Wirtschaft
Samstag, 16. Januar 2010

Wohl keine Karstadt-Übernahme: Metro sieht sich gerüstet

Der Handelskonzern Metro will in diesem Jahr kräftig Gas geben. Laut Vorstandschef Eckhard Cordes sind deutlich mehr Neueröffnungen geplant. Das Umfeld bleibe aber auch 2010 schwierig.

Optimistisch, aber die Sorgenfalten bleiben: Eckhard Cordes.
Optimistisch, aber die Sorgenfalten bleiben: Eckhard Cordes.(Foto: REUTERS)

Der größte deutsche Handelskonzern Metro rechnet nach den Worten seines Vorstandschefs Eckhard Cordes in diesem Jahr mit besseren Geschäften. "Dass wir 2010 eine bessere Entwicklung erwarten, können Sie aber schon daran sehen, dass wir unser Investitionsvolumen erhöhen und deutlich mehr Neueröffnungen planen", sagte der Manager der "Wirtschaftswoche".

Die Lage bleibt aber laut Cordes herausfordernd. Im vergangenen Jahr hatte der Konzern 3,6 Prozent weniger Umsatz verbucht. Das Ergebnis vor Zinsen und Steuern falle währungsbereinigt deutlich besser aus, sagte der Vorstandschef.

Cordes betonte, eine Übernahme der insolventen Warenhauskette Karstadt durch Metro sei unwahrscheinlich. Da der Insolvenzverwalter nur Gebote für Karstadt als komplettes Unternehmen akzeptiere, werde Metro kein Angebot abgeben: "Metro wird auf keinen Fall für Karstadt als Ganzes bieten". Auch auf eine Prüfung der Bücher werde Metro verzichten, das sei für beide Seiten Zeitverschwendung.
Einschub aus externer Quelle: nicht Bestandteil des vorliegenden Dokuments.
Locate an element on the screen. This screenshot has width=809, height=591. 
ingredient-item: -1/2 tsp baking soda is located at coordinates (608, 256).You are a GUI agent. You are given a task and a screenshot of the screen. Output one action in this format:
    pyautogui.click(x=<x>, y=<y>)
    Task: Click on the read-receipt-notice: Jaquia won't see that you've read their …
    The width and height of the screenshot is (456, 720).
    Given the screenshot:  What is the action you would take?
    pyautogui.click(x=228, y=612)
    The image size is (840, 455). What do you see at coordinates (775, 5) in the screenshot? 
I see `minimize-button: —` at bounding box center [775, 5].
Real-Verkauf noch nicht klar

Der Konzernchef ließ offen, ob die SB-Warenhauskette Real verkauft werden soll. "Wir haben nie eine Frist nach dem Motto formuliert: Wenn ihr bis 2010 nicht liefert, werdet ihr verkauft. Wir haben nur gesagt, dass wir mittelfristig eine Rendite von zwei bis drei Prozent anstreben", sagte Cordes. "Voraussichtlich Ende diesen Jahres wollen wir klären, ob wir dieses Ziel in absehbarer Zeit erreichen können oder nicht. Damit treffen wir aber noch keine Entscheidung, was letztlich mit Real passiert.

Börsengänge der Elektronikhändler Media Markt und Saturn brächten derzeit "keinen Vorteil", sagte der Unternehmenschef.